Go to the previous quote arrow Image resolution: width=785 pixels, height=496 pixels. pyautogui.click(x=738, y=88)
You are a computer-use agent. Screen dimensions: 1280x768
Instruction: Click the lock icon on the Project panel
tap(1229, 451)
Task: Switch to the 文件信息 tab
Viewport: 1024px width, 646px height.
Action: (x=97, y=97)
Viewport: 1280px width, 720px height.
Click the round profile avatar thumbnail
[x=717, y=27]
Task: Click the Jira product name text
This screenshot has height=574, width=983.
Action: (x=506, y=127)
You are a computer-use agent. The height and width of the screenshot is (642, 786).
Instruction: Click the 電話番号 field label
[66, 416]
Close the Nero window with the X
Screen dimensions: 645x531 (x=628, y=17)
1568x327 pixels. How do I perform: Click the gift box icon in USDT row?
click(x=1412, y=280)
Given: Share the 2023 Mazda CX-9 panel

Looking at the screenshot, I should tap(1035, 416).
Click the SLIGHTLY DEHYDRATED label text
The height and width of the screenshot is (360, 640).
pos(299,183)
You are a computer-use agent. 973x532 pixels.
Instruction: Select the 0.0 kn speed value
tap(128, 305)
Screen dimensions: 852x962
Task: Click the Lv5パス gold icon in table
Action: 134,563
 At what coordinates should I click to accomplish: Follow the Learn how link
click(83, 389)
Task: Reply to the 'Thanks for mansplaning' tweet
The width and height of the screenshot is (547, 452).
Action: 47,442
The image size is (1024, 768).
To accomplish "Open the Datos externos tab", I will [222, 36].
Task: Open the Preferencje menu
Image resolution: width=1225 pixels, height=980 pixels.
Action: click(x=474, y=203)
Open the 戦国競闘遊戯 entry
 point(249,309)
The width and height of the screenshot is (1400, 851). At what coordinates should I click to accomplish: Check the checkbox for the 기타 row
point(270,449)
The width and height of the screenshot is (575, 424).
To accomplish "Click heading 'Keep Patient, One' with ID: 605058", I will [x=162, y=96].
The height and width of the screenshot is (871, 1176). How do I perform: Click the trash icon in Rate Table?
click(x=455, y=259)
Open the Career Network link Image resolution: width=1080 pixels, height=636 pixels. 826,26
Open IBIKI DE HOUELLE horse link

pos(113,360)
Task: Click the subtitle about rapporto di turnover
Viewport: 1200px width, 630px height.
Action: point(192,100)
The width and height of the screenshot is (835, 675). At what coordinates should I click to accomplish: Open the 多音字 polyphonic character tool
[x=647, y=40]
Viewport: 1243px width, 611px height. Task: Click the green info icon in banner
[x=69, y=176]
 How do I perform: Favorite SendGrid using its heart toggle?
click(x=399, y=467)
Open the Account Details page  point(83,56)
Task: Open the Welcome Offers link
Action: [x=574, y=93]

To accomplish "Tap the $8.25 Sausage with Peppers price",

* Task description
Please copy all lines of the listing in which the string "agent" occurs.

* Expected answer
You are a computer-use agent. Screen dimensions: 1280x768
You are a computer-use agent. The height and width of the screenshot is (642, 786).
You are a computer-use agent. 973x532 pixels.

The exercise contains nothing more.